There are certain transitions that seem logical or obvious but aren’t as easy to make as you would think. Being a entrepreneur doesn’t mean you will be a successful business owner. Many entrepreneurs struggle to make that transition to CEO, and often times their companies out-grow them. That’s why many of the most successful entrepreneurs have had a multitude of successful start-ups, and end up taking a role on the board of directors, or advisors, rather than drive their company into the ground. They know their strengths, and more importantly they know who to hire to get the job they need done, done.

The thing with a successful business plan is that you have to know your niche, and have an exit strategy. Entrepreneurs focus on the beginning, the establishment — developing an idea or concept; many times which comes from creating a convenience that they wanted but couldn’t find. Their end is when they either bow out gracefully, sell or…become the reason it fails.

When ever you start a business, you always have to know your exit strategy — or know where to go once you’ve reached what you were working for. Whether you have a number you want to reach financially so you can walk away and never have to work again (ie, retirement), or your company goes in a direction you do not agree with; and part ways. 

Initially, my plan was to establish this company, remain as majority stock holder and appoint a CEO to manage the team and run the show so I could focus my energy elsewhere — at the time it was returning to being an artist; now its more about philanthropy. Since I’ve grown, that has somewhat changed. My heart isn’t in being a performer, as much as I may miss it or enjoy the brief moments I get to be on stage. I mean, the plan is the same but I wouldn’t go back to being an artist; not full-time anyway. [The reasons I wanted to be an artists were rooted in the idea that that would be the best, and only, way I knew how to reach the people and community, and contribute to making changes, and the impact in my community. I now know better ways to initiate the changes I want to see and make the contributions I want to make…but that is a blog for another day..]

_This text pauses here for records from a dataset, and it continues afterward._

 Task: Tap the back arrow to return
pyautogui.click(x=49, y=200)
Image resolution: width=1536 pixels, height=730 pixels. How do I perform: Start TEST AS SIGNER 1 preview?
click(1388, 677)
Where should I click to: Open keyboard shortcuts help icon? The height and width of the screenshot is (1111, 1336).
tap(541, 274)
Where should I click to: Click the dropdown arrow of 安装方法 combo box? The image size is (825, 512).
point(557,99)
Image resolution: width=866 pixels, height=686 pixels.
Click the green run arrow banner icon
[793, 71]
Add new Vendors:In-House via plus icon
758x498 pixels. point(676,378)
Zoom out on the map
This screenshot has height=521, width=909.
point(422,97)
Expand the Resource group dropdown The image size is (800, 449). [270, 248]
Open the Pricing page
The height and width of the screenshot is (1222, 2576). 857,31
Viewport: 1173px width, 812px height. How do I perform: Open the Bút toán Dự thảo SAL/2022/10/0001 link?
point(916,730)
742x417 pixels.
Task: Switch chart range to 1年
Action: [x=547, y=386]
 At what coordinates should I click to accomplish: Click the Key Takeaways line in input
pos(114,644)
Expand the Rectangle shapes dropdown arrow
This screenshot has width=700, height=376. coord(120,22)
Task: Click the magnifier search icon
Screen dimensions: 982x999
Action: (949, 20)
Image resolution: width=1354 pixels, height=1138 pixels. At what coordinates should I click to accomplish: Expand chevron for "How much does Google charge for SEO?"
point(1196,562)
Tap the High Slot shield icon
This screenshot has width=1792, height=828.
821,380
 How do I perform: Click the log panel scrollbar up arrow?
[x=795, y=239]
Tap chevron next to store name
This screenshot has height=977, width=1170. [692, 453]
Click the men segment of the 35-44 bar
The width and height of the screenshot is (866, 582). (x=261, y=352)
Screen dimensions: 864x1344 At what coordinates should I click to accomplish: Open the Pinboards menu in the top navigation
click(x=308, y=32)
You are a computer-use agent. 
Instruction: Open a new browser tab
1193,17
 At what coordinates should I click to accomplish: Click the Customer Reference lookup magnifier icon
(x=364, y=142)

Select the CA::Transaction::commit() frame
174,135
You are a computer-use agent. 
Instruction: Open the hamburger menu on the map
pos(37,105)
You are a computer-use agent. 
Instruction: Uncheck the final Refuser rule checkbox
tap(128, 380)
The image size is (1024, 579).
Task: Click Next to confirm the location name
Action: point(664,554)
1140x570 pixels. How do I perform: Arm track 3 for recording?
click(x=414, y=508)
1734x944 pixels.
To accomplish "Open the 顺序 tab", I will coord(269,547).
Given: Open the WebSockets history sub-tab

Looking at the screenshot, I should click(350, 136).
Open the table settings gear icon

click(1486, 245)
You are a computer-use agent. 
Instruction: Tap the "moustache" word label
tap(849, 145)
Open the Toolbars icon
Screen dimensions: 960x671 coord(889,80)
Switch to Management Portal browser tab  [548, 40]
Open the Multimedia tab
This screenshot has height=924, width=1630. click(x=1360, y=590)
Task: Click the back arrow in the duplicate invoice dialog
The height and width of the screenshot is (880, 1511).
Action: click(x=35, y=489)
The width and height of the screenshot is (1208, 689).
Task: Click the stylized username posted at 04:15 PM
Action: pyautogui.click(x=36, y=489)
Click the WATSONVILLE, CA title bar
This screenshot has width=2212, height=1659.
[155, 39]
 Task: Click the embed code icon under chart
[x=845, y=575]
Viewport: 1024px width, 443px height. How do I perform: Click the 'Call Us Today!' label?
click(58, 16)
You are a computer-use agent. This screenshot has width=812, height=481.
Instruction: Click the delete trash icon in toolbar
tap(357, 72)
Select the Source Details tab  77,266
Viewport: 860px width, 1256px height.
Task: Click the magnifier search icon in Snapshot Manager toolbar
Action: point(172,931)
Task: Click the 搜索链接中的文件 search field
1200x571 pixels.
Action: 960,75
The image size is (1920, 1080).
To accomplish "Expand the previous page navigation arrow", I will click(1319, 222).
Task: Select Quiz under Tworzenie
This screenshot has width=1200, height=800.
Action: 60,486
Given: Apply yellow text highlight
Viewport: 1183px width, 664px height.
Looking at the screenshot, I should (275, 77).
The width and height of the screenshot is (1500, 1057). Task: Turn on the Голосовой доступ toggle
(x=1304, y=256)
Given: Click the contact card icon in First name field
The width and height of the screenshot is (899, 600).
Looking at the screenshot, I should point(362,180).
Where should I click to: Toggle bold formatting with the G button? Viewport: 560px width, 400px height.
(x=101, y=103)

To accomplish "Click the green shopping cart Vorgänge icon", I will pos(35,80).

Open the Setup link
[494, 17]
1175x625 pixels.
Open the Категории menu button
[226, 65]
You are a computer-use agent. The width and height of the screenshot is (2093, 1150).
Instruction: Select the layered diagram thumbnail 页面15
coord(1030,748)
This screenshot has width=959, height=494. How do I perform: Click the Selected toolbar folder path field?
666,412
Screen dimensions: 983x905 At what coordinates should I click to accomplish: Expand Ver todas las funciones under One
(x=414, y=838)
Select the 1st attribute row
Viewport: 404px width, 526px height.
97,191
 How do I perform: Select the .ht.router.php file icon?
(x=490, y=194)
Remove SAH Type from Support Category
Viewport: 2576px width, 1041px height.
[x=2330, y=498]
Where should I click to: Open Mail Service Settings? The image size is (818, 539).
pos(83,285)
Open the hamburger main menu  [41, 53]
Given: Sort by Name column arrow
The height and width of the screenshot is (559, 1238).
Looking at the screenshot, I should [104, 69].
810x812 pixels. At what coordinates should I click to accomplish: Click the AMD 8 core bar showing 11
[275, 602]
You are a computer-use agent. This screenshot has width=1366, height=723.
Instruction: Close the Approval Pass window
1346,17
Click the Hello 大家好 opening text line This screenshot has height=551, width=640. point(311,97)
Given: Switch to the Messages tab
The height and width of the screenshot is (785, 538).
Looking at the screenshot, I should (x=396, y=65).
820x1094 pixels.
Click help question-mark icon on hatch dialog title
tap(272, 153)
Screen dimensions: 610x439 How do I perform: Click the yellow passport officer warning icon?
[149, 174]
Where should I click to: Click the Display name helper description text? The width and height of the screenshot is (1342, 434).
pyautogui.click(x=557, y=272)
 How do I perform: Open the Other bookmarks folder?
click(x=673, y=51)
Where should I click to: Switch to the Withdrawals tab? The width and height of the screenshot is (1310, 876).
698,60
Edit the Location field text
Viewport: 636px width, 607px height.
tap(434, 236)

I wouldn’t consider myself an entrepreneur, although over the past few years I have started growing into that role and contributing to the start-up of many different projects that I am passionate about; I never would have been able to be at this position without AG One. I didn’t start AG One to be an entrepreneur. We started it because we knew what we wanted to do, and no one would give us the platform to do that unless we did it ourselves. I never went into the music industry with the sole purpose of getting rich or obtaining fame, but I was conscious of the fact that it was a possibility — the good and bad.

The reason I’m reflecting on this today is because while I was at my buddy’s house helping him unpack from his move he asked me, “Where do you see yourself and where do you want to be, will you be doing AG One forever, or do you plan to walk away?” Honestly, no I won’t do it forever. Once I reach my number — not including assets, property, or investments — I will gladly walk away and move into the next phase of my career and life. I would be able to dedicate my time to my family, and building my own family; and being involved in the philantrophic and community organizations…maybe even get my credentials and get back in the classroom. But for the time being, I have a mission to accomplish — and these are all career moves that will get me to the place that I need, and want, to be in order to really make the passion moves I intend to make.